Generally at this time of year, we write about income taxes and how you might plan for them. And generally we have something current to discuss. Well, that is not much of the case – for now. But it will be soon, if tax law changes that are lurking in President Joe Biden’s education and family support bill known as the American Families Plan come to fruition.

How about a top marginal federal income tax rate of 39.6%? The current top rate is 37%, for single filers with taxable incomes exceeding $523,600, and above $628,300 for married filing jointly. A potentially larger shift could occur with long-term capital gains, where the top rate now is 20% of any such earnings. Under this bill, which currently is in Congress, gains would be taxed at the ordinary income level – that 39.6% rate – for filers with adjusted gross income of $1 million and up.

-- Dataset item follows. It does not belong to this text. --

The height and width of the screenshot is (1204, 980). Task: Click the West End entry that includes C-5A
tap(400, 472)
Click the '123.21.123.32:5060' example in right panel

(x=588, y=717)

That’s a huge change. But why? Well, it boils down to who’s paying their fair share of taxes, said Kent Kramer (pictured), chief investment officer at west Des Moines-based financial and money planner Foster Group.

“The wealthiest people don’t realize their income as ordinary income, but from long-term capital gains,” said Kramer, and there is a disparity of tax rates between the two. For instance, a wage earner with $1 million of pay would owe federal taxes of $298,000 – a blended tax rate of 29.8%. But someone with long-term capital gains of $1 million would pay just $158,210.

Chances of this becoming law are unknown. But Kramer said people who can realize long-term capital gains now may want to consider doing so before the end of 2021. It’s certainly not likely that rates will be any better in 2022. But selling before year-end put downward pressure on the stock market.

Zach Dalluge, a senior adviser with Foster Group, also noted a proposal to tax unrealized gains yes, unrealized gains – upon death of the owner of that asset. The first $1 million of gains would be safe, but beyond that is fair game and it’s an immediate tax. There are exemptions for a small business or family-owned farm as long as it stays within the family.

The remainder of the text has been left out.